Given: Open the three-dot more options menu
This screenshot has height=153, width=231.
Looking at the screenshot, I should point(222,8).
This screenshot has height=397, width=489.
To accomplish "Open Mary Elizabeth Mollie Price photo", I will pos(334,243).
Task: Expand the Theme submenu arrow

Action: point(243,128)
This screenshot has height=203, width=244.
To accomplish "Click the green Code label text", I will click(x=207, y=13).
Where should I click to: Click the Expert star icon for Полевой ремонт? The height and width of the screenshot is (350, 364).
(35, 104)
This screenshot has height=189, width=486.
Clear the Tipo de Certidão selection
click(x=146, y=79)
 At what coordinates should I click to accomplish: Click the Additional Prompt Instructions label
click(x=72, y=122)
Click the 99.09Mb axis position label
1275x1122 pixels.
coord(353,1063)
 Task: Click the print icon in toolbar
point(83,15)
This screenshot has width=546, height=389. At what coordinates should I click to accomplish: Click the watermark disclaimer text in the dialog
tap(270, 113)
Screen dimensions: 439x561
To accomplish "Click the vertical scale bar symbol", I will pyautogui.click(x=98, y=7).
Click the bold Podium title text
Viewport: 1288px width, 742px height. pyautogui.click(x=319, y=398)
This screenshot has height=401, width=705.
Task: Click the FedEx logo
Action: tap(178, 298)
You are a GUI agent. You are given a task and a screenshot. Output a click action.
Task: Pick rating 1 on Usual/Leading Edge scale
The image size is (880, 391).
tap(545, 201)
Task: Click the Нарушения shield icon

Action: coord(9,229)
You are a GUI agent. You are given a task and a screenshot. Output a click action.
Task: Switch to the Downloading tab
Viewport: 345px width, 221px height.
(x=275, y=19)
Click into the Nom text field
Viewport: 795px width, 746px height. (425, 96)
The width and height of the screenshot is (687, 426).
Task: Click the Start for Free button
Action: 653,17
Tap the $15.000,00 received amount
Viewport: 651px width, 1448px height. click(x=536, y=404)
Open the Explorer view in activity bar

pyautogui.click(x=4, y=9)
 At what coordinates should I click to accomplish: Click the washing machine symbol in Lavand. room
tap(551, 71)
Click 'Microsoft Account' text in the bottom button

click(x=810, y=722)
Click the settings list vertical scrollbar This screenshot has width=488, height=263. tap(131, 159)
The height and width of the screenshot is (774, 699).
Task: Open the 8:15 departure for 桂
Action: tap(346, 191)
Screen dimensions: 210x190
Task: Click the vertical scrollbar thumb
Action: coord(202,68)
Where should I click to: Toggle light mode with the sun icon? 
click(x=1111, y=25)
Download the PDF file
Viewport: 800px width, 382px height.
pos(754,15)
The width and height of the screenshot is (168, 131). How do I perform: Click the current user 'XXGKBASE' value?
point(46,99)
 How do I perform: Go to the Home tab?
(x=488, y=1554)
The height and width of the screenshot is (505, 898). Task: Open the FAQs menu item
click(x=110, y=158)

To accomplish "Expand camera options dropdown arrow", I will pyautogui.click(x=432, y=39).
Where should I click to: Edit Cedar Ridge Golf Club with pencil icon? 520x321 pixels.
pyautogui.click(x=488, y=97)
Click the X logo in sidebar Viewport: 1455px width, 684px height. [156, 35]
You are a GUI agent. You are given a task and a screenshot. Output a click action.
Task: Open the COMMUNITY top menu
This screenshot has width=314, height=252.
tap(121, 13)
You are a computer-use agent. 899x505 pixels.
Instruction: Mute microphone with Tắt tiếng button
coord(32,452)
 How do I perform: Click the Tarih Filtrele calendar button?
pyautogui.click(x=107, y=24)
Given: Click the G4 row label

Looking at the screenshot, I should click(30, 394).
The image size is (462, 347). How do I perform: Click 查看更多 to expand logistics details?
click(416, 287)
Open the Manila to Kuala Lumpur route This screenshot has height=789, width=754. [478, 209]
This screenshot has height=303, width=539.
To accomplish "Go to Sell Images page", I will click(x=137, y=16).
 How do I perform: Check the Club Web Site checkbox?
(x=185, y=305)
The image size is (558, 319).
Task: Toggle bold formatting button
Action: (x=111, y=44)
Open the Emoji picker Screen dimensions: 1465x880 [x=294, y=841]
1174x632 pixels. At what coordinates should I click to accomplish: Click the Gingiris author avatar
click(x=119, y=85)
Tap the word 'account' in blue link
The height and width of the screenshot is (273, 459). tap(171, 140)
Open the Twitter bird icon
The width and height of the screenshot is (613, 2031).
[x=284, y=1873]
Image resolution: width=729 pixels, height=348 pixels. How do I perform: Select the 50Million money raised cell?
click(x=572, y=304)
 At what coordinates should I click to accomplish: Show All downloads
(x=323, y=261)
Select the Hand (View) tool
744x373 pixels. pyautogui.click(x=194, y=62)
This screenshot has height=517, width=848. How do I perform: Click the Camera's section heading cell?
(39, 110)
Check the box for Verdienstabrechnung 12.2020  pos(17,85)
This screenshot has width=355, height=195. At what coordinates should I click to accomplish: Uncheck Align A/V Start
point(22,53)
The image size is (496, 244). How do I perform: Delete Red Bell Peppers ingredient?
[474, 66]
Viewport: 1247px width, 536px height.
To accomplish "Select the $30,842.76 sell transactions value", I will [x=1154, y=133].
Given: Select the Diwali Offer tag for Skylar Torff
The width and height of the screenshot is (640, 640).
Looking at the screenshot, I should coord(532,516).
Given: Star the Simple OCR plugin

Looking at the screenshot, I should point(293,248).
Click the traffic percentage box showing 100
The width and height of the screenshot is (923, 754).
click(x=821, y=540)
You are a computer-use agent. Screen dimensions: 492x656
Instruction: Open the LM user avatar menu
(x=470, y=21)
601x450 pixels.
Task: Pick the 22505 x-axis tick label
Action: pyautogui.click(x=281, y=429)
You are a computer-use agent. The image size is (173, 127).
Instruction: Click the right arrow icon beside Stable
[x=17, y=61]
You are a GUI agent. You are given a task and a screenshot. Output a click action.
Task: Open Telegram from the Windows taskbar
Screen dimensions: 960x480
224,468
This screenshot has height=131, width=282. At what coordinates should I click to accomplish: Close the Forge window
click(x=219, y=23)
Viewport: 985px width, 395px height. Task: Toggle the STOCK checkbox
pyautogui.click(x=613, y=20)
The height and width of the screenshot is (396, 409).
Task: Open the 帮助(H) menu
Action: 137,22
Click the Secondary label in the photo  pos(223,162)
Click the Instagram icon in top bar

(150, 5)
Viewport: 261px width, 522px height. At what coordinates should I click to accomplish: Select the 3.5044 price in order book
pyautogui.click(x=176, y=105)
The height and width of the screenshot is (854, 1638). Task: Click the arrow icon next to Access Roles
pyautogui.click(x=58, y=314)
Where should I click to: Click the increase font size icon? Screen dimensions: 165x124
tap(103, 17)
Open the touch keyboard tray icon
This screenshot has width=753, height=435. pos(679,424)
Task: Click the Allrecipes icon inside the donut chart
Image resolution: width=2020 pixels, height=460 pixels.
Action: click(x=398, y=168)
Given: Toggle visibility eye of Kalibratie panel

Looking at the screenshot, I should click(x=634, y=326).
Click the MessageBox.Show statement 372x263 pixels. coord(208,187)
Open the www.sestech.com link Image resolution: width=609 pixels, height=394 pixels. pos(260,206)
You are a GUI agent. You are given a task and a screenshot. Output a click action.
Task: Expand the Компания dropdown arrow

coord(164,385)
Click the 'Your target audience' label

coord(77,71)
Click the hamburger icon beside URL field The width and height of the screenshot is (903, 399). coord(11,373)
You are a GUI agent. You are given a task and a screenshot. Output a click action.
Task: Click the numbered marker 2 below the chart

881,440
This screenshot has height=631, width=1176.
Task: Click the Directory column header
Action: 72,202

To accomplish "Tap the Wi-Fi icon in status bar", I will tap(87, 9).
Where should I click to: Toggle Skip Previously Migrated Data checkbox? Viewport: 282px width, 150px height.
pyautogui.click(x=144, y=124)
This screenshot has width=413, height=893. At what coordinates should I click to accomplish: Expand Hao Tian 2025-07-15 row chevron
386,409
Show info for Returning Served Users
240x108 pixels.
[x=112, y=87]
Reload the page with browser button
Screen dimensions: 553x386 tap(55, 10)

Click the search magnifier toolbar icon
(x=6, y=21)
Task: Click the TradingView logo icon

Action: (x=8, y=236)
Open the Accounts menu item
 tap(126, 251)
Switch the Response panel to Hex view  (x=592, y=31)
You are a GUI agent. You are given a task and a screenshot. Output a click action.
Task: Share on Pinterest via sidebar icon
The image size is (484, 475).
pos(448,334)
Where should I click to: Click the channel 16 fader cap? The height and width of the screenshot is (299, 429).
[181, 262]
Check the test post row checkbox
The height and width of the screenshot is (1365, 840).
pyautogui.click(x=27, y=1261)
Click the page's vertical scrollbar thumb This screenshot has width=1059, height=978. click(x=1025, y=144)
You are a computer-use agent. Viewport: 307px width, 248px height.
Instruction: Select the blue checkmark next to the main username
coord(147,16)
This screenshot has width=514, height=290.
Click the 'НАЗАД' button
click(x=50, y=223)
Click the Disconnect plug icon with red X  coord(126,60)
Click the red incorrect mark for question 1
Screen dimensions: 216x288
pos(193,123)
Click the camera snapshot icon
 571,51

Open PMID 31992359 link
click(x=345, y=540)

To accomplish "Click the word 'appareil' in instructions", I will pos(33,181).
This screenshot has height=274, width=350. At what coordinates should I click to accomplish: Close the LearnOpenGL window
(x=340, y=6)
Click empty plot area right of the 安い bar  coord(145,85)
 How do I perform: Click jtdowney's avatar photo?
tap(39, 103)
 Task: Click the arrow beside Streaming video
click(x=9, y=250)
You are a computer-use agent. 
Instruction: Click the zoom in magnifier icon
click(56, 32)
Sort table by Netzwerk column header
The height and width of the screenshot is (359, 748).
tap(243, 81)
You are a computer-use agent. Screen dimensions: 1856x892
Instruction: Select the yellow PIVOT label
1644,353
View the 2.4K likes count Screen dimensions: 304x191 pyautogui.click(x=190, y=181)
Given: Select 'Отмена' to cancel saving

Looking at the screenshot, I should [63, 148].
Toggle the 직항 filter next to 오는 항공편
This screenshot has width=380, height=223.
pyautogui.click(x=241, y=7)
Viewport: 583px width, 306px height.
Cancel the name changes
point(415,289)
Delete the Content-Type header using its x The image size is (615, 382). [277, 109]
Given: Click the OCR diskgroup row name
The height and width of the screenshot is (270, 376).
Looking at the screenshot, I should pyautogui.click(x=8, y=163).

◆ What is expected: Please copy the lines above from the line with "The width and height of the screenshot is (168, 131)." up to and including the line with "You are a computer-use agent. 899x505 pixels.", exactly as written and with nothing else.

◆ Result below:
The width and height of the screenshot is (168, 131). How do I perform: Click the current user 'XXGKBASE' value?
point(46,99)
 How do I perform: Go to the Home tab?
(x=488, y=1554)
The height and width of the screenshot is (505, 898). Task: Open the FAQs menu item
click(x=110, y=158)

To accomplish "Expand camera options dropdown arrow", I will pyautogui.click(x=432, y=39).
Where should I click to: Edit Cedar Ridge Golf Club with pencil icon? 520x321 pixels.
pyautogui.click(x=488, y=97)
Click the X logo in sidebar Viewport: 1455px width, 684px height. [156, 35]
You are a GUI agent. You are given a task and a screenshot. Output a click action.
Task: Open the COMMUNITY top menu
This screenshot has width=314, height=252.
tap(121, 13)
You are a computer-use agent. 899x505 pixels.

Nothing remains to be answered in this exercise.